Ces propos livrés verbatim aux quelques personnes qui assistèrent à la conférence sur le plurilinguisme et les littératies multiples donnée par Diana Masny, professeure émérite à l’Université d’Ottawa et professeure associée à l’université australienne de Queensland, donnèrent un bref aperçu de ce qui peut bien se passer dans la tête d’une jeune enfant trilingue. Invitée par le Centre de recherches en éducation franco-ontarienne (CREFO), Diana Masny peut partager le résultat de ses recherches sur les liens qui existent en particulier entre le plurilinguisme et l’apprentissage de l’écriture à l’école.

Après avoir expliqué les principes qui soutiennent la théorie des littératies multiples (TLM), Diana Masny eut l’occasion de décrire une étude menée auprès de cinq jeunes élèves dans des écoles francophones de la région d’Ottawa. À l’écoute de l’analyse des résultats de cette enquête, on se rend vite compte que les différentes formes de littératies que ces jeunes ont acquises se chevauchent et s’entremêlent. Les barrières entre les diverses langues finissent par
s’estomper.

Certains enfants élevés dans des contextes plurilinguistiques semblent acquérir simultanément plusieurs systèmes d’écriture qui reposent non seulement sur des langues différentes mais aussi sur d’autres codes comme le langage mathématique. L’enseignement tel qu’il est prodigué par l’école traditionnelle ne sait pas toujours composer avec une telle diversité et un tel degré de complexité. Que faire lorsqu’un élève ne répond pas directement à la question posée par son enseignant? Comment ce même enseignant doit-il alors réagir face à l’imprévisibilité? Quelles stratégies doit-on employer sachant que chaque enfant est différent? Autant de questions auxquelles la théorie de littératies multiples essaie d’apporter quelques réponses.

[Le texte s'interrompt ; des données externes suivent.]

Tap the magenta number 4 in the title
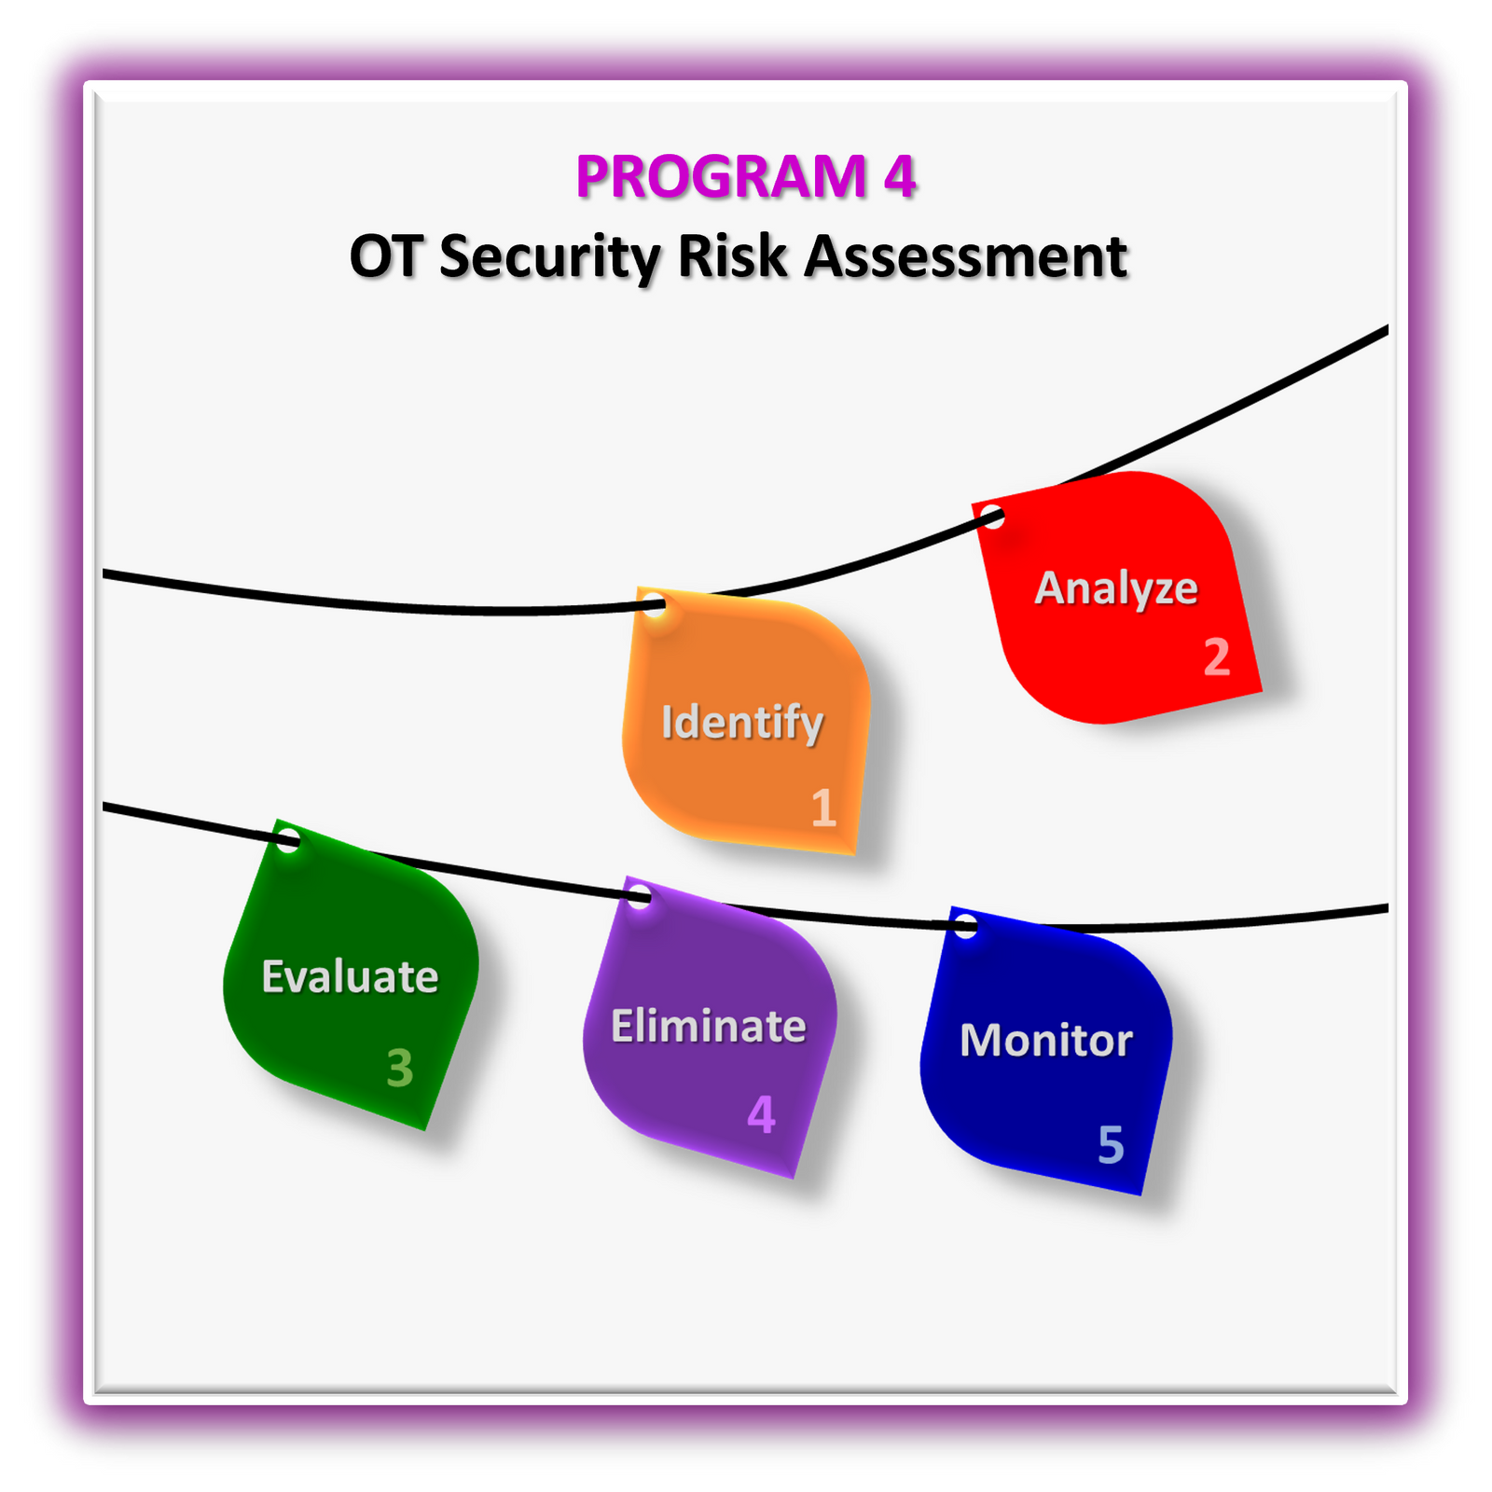900,176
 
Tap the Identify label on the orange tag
742,723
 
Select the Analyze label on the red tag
1116,589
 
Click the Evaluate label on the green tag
350,977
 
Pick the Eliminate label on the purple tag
709,1027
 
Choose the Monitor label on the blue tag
1046,1041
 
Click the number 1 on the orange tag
823,808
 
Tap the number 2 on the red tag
1217,657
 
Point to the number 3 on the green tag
400,1069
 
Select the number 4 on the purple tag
762,1114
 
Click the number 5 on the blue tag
1111,1144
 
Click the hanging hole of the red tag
994,517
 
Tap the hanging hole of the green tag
289,839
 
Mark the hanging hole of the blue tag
966,926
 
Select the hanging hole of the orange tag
655,604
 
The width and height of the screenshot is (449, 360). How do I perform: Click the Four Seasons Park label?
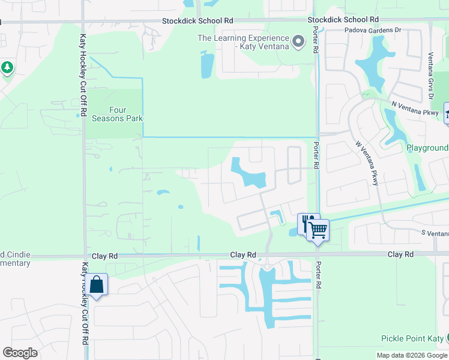117,114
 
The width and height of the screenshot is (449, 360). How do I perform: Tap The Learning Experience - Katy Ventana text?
243,42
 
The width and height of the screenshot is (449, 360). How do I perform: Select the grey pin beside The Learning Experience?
299,42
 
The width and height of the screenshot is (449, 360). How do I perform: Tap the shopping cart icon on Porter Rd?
318,229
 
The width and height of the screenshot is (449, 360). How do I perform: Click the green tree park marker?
7,68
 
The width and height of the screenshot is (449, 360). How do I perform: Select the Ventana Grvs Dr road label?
430,75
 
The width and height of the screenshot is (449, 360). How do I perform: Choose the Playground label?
427,148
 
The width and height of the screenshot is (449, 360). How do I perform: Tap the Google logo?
20,353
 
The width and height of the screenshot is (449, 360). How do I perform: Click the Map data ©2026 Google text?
411,355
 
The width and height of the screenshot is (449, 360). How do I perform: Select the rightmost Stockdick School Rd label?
342,20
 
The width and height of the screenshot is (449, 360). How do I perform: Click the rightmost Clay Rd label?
400,254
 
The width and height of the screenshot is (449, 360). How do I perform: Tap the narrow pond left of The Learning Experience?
206,65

L’auditoire ne manqua non plus de poser quelques questions pertinentes. Que doit-on penser des gens qui se définissent comme n’étant ni Anglais ni Français mais bilingues? Avons-nous tous une langue dominante ou bien est-il souhaitable d’en avoir une? Les réponses à ces questions prennent une importance considérable quand on sait que nous vivons dans une société de plus en plus plurilinguistique et pluri-ethnique.